# What you will do
Reproduce precisely the lines of the listing below, starting with the line that contains "The image size" and stopping after the line that contains "Click the zoom"; include nothing else.

Dataset records: Begin

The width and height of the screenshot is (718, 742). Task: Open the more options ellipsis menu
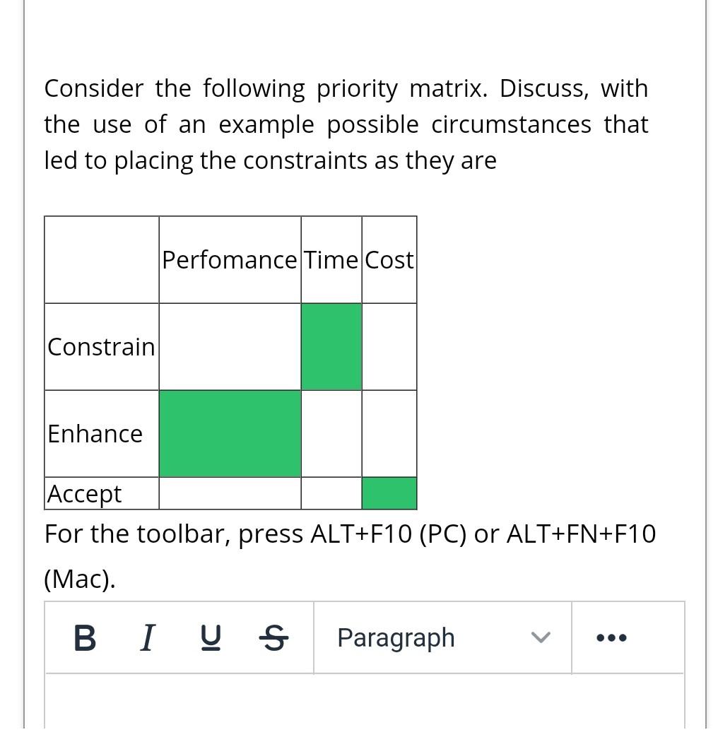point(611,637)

Dataset records: End
Dataset records: Begin

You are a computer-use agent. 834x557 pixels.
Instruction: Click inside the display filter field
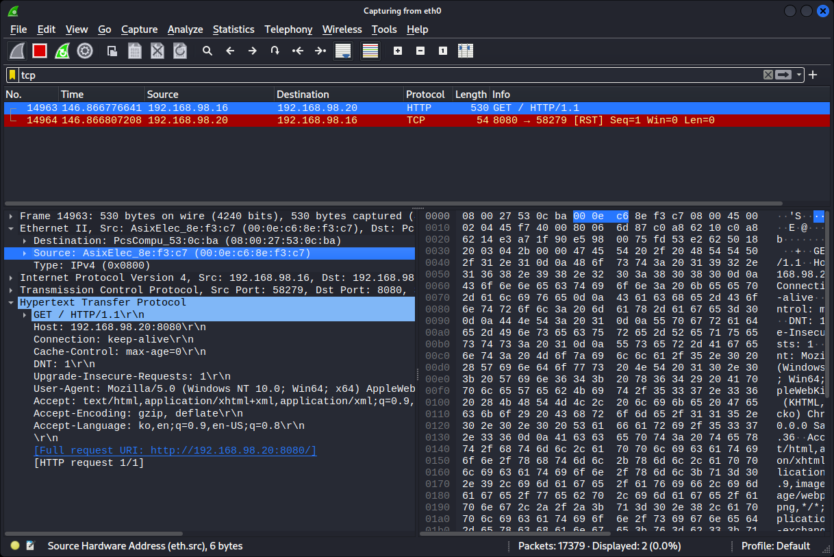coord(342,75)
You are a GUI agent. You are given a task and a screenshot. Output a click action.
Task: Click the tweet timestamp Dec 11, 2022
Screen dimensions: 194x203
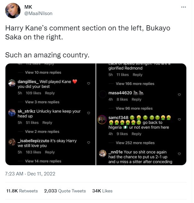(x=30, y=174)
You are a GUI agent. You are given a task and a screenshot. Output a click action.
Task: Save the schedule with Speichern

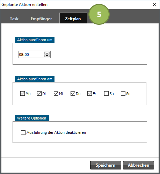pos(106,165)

Dataset records: End
Dataset records: Begin

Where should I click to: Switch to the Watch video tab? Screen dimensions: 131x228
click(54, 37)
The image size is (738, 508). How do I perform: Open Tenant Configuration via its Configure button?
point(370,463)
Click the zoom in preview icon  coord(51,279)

Dataset records: End

# Answer section
The image size is (738, 508). How do I perform: Open Tenant Configuration via its Configure button?
point(370,463)
Click the zoom in preview icon  coord(51,279)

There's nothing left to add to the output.